目を覚ましたら隣に知らない女性が…身に覚えのない罪にどう立ち向かう!?

一夜限りの関係がとんでもない結末を招くかも…

酔った勢いというのは、恐ろしいものです。少々の粗相なら笑ってすませられますが、男女のトラブルとなるとそう簡単にはいきません。もし、身に覚えのない(記憶にない)犯罪を、女性から訴えられたとしたら、あなたはどうしますか。

前回、痴漢冤罪についてご説明しましたが、女性と一夜限りの関係を持った場合も、無実の罪を着せられる危険性が高いと言えます。バーで知り合った女性と話が盛り上がり、2軒、3軒とはしごして、そのままホテルへ…というのは、よくある話。しかし、「同意の上」で関係を持ったと思っているのは男性だけで、相手の女性は「強引に関係を持たされた」と後になって警察に訴えるケースが多々あります。

このような場合、まず「強姦罪」(強制性交等罪)に問われるか、刑事事件にならなくても多額の慰謝料を請求される可能性があります。とは言っても、かなり酔っていたため記憶は曖昧…。こんな時はどのように対処すれば良いのでしょうか。

もし、ホテルの入り口にモニターカメラが設置されていれば、その録画映像が同意の存在を証明する有力な証拠になります。抵抗している様子もなく、普通のカップルと同じように自然な形でホテルに入っていれば、同意があったと認定される可能性が高くなるでしょう。

いずれにしろ、同意の存在を証明する何らかの証拠がなければ、男性側は圧倒的に不利。お酒の席でも冷静でいられるように、心がけておくことが大切です。

 

取り調べを受けた時に、絶対してはいけないこと

決定的な証拠があれば話は別ですが、万が一、被疑者になってしまったら警察で取り調べを受けることになります。その際に、気をつけたいのが次の3つのポイント。これを知っておけば、取り調べに対して適切な対応を取ることができます。

①嘘の自白はしない

よくドラマで刑事に詰問され、やってもいないのにやったと認める嘘の自白してしまうシーンが見受けられます。警察側のプレッシャーに追い詰められる気持ちはよくわかりますが、絶対に嘘の自白だけはしてはなりません。のちの裁判で不利に働く可能性があります。

②被疑者・被告人には黙秘権がある

被疑者・被告人には、何も話さず黙っている権利が認められています。自分に不利益な事実を話す必要もありませんし、黙り続けることもできます。どう対応すればいいのかわからない場合には、「やっていません」とだけ述べて、黙秘することも一つの手です。

③供述調書の中身をしっかり確認する

供述調書にサインをしてしまうと、そこに書かれた事実を認めることになります。訂正すべき箇所を指摘し、訂正されたかどうかをしっかり確認しましょう。内容に納得できない場合には、絶対にサインしてはいけません。

 

以上が、警察で取り調べを受ける際に注意したいポイントですが、このような状況で冷静に対応できる人はほとんどいません。裁判で不利にならないためにも、できるだけ早く弁護士に相談し、サポートを受けることをお勧めします。

 

無実の罪の代償は、国が補償してくれる

 

あなたの主張が認められ、裁判で無実を勝ち取った場合には、国に対して刑事補償を請求することができます。無実だったとはいえ、警察に逮捕されたという事実は、その人の人生に大きな影響を与えるもの。刑事補償は、逮捕もしくは拘留された期間がある場合に請求できるもので、1日あたりにつき1,000円〜12,500円を支払うことが定められています。また、自らに対して行われた逮捕・拘留等の手続きが違法だった場合には、刑事補償とは別に国家賠償を請求することも可能です。

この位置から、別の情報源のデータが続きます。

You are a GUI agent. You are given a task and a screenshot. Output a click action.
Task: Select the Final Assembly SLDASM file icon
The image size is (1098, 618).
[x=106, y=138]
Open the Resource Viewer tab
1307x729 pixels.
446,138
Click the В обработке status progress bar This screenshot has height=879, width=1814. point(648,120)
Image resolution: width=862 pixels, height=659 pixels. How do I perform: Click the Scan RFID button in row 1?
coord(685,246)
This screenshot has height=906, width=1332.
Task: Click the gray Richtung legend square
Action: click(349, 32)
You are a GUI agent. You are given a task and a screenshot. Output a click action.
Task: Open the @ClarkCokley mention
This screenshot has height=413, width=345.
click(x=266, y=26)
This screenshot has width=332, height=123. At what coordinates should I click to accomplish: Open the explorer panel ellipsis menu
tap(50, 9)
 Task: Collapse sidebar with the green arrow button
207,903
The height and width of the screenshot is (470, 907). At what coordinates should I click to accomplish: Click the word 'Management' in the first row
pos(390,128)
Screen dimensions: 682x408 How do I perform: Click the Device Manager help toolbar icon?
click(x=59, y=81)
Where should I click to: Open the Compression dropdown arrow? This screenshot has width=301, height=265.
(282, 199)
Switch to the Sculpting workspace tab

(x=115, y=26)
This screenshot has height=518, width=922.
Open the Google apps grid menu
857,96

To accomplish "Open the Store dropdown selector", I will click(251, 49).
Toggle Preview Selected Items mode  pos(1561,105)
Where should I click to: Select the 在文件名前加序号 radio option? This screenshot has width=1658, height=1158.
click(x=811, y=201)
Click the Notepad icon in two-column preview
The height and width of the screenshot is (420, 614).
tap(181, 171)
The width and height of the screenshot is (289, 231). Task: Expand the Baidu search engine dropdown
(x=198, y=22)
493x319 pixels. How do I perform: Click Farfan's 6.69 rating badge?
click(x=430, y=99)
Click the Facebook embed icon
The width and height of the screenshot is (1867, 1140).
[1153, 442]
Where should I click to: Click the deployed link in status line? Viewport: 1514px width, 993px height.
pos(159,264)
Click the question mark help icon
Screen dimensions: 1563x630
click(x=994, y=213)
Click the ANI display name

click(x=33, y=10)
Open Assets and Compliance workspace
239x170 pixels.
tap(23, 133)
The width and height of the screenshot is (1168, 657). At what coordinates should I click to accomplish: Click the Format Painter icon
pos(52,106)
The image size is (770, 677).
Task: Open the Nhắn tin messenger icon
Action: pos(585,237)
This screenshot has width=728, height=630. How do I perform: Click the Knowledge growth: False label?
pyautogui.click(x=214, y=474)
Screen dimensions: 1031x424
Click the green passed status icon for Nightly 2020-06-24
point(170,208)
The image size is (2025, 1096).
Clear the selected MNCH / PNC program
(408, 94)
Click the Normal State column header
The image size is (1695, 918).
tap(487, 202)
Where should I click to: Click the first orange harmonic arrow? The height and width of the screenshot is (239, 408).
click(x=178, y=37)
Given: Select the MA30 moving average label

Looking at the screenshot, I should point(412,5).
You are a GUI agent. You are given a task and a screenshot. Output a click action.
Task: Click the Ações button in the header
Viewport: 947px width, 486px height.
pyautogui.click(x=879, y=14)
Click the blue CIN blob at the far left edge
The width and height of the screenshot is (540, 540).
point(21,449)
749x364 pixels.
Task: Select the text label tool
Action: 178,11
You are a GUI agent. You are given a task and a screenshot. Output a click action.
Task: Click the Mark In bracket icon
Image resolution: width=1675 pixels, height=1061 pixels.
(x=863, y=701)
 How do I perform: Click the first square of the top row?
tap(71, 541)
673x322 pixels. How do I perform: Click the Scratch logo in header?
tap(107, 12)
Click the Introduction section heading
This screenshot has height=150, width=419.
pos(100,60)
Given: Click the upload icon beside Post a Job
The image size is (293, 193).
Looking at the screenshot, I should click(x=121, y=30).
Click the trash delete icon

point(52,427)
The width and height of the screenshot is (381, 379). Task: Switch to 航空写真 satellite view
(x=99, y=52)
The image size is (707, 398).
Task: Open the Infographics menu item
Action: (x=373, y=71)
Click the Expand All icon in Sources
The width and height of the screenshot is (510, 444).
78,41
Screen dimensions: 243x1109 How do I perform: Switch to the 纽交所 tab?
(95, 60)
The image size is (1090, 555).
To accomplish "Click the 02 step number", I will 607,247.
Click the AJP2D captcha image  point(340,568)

ケースによっては、痴漢や強姦の被害を訴えた女性に対して民事訴訟を起こし、名誉毀損等を理由に損害賠償を求めることもできるかもしれません。はじめから示談金を奪い取ることを目的とした、悪質なケースの場合です。

一方で、「できれば裁判は避けたい」という人もいるでしょう。裁判に費やされる相当な時間と手間、煩わしさを避けるために、不本意ながらその行為を認めてしまう人もいるかもしれません。その場合は、示談に持ち込まれますが、相手の被害感情が強くなければ、それなりの金額で納得してもらえることもあります。

もちろん、やってもいない犯罪を認めることは決して勧められることではありませんし、徹底的に争うべきです。しかし、人には様々な事情があります。止むを得ず、あえて無実を訴えることを放棄する人がいることも事実。どちらが正しいのか一概に断じ得ないのが、こうした事件の難しいところです。